§ **INSTRUCTIONS TO FOLLOW**
Copy the records. Keep every line exactly as it is.

Collected data entries:
========

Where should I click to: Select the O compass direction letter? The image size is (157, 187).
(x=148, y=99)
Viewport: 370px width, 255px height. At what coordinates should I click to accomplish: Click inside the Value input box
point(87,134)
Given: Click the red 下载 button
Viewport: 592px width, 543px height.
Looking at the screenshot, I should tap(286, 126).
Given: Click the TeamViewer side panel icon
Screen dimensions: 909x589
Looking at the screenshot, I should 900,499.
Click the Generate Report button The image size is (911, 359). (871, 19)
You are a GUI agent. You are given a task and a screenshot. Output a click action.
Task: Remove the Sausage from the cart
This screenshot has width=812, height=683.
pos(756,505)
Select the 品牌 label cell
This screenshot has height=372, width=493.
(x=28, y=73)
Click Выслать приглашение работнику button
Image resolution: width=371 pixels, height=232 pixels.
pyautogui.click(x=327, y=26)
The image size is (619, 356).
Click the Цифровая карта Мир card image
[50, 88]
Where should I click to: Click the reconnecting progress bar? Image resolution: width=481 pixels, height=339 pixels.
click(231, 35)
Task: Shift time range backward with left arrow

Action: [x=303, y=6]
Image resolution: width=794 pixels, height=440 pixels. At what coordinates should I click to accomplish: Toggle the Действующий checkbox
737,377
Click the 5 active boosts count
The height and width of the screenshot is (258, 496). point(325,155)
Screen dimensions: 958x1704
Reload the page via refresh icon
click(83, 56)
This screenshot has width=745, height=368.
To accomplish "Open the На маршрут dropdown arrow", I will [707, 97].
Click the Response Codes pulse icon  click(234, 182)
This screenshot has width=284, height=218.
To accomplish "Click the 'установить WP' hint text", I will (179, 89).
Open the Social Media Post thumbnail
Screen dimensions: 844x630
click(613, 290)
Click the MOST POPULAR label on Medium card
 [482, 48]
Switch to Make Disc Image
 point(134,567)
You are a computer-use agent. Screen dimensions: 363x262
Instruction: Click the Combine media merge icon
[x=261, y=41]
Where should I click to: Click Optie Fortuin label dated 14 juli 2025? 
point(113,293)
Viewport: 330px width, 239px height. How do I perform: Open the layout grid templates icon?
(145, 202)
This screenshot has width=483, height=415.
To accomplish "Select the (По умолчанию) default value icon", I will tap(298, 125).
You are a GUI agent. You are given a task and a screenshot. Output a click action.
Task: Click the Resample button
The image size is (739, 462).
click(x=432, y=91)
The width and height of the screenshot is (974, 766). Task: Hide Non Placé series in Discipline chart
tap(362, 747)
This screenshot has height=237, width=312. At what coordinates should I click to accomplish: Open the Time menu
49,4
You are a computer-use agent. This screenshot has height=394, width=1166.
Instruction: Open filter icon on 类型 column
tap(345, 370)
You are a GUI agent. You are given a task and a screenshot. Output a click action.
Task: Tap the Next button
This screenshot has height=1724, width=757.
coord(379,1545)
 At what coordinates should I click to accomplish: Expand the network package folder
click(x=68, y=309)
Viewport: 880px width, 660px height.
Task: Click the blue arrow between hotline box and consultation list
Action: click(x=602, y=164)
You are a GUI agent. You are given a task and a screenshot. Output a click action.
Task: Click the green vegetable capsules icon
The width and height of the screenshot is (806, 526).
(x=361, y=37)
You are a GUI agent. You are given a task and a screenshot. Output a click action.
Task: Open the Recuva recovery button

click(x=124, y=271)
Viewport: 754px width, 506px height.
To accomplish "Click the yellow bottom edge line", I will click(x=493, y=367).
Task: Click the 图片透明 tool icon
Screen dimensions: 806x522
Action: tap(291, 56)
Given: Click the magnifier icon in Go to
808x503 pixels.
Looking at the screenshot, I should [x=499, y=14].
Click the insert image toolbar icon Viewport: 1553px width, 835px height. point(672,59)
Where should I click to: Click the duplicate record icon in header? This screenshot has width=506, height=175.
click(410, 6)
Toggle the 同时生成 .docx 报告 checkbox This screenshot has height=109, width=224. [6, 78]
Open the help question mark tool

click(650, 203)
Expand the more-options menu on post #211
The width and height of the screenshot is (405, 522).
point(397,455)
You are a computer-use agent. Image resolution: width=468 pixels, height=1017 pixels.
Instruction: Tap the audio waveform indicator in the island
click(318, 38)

========

§ **EXERCISE SOLUTION**
Where should I click to: Select the O compass direction letter? The image size is (157, 187).
(x=148, y=99)
Viewport: 370px width, 255px height. At what coordinates should I click to accomplish: Click inside the Value input box
point(87,134)
Given: Click the red 下载 button
Viewport: 592px width, 543px height.
Looking at the screenshot, I should tap(286, 126).
Given: Click the TeamViewer side panel icon
Screen dimensions: 909x589
Looking at the screenshot, I should 900,499.
Click the Generate Report button The image size is (911, 359). (871, 19)
You are a GUI agent. You are given a task and a screenshot. Output a click action.
Task: Remove the Sausage from the cart
This screenshot has width=812, height=683.
pos(756,505)
Select the 品牌 label cell
This screenshot has height=372, width=493.
(x=28, y=73)
Click Выслать приглашение работнику button
Image resolution: width=371 pixels, height=232 pixels.
pyautogui.click(x=327, y=26)
The image size is (619, 356).
Click the Цифровая карта Мир card image
[50, 88]
Where should I click to: Click the reconnecting progress bar? Image resolution: width=481 pixels, height=339 pixels.
click(231, 35)
Task: Shift time range backward with left arrow

Action: [x=303, y=6]
Image resolution: width=794 pixels, height=440 pixels. At what coordinates should I click to accomplish: Toggle the Действующий checkbox
737,377
Click the 5 active boosts count
The height and width of the screenshot is (258, 496). point(325,155)
Screen dimensions: 958x1704
Reload the page via refresh icon
click(83, 56)
This screenshot has width=745, height=368.
To accomplish "Open the На маршрут dropdown arrow", I will [707, 97].
Click the Response Codes pulse icon  click(234, 182)
This screenshot has width=284, height=218.
To accomplish "Click the 'установить WP' hint text", I will (179, 89).
Open the Social Media Post thumbnail
Screen dimensions: 844x630
click(613, 290)
Click the MOST POPULAR label on Medium card
 [482, 48]
Switch to Make Disc Image
 point(134,567)
You are a computer-use agent. Screen dimensions: 363x262
Instruction: Click the Combine media merge icon
[x=261, y=41]
Where should I click to: Click Optie Fortuin label dated 14 juli 2025? 
point(113,293)
Viewport: 330px width, 239px height. How do I perform: Open the layout grid templates icon?
(145, 202)
This screenshot has width=483, height=415.
To accomplish "Select the (По умолчанию) default value icon", I will tap(298, 125).
You are a GUI agent. You are given a task and a screenshot. Output a click action.
Task: Click the Resample button
The image size is (739, 462).
click(x=432, y=91)
The width and height of the screenshot is (974, 766). Task: Hide Non Placé series in Discipline chart
tap(362, 747)
This screenshot has height=237, width=312. At what coordinates should I click to accomplish: Open the Time menu
49,4
You are a computer-use agent. This screenshot has height=394, width=1166.
Instruction: Open filter icon on 类型 column
tap(345, 370)
You are a GUI agent. You are given a task and a screenshot. Output a click action.
Task: Tap the Next button
This screenshot has height=1724, width=757.
coord(379,1545)
 At what coordinates should I click to accomplish: Expand the network package folder
click(x=68, y=309)
Viewport: 880px width, 660px height.
Task: Click the blue arrow between hotline box and consultation list
Action: click(x=602, y=164)
You are a GUI agent. You are given a task and a screenshot. Output a click action.
Task: Click the green vegetable capsules icon
The width and height of the screenshot is (806, 526).
(x=361, y=37)
You are a GUI agent. You are given a task and a screenshot. Output a click action.
Task: Open the Recuva recovery button

click(x=124, y=271)
Viewport: 754px width, 506px height.
To accomplish "Click the yellow bottom edge line", I will click(x=493, y=367).
Task: Click the 图片透明 tool icon
Screen dimensions: 806x522
Action: tap(291, 56)
Given: Click the magnifier icon in Go to
808x503 pixels.
Looking at the screenshot, I should [x=499, y=14].
Click the insert image toolbar icon Viewport: 1553px width, 835px height. point(672,59)
Where should I click to: Click the duplicate record icon in header? This screenshot has width=506, height=175.
click(410, 6)
Toggle the 同时生成 .docx 报告 checkbox This screenshot has height=109, width=224. [6, 78]
Open the help question mark tool

click(650, 203)
Expand the more-options menu on post #211
The width and height of the screenshot is (405, 522).
point(397,455)
You are a computer-use agent. Image resolution: width=468 pixels, height=1017 pixels.
Instruction: Tap the audio waveform indicator in the island
click(318, 38)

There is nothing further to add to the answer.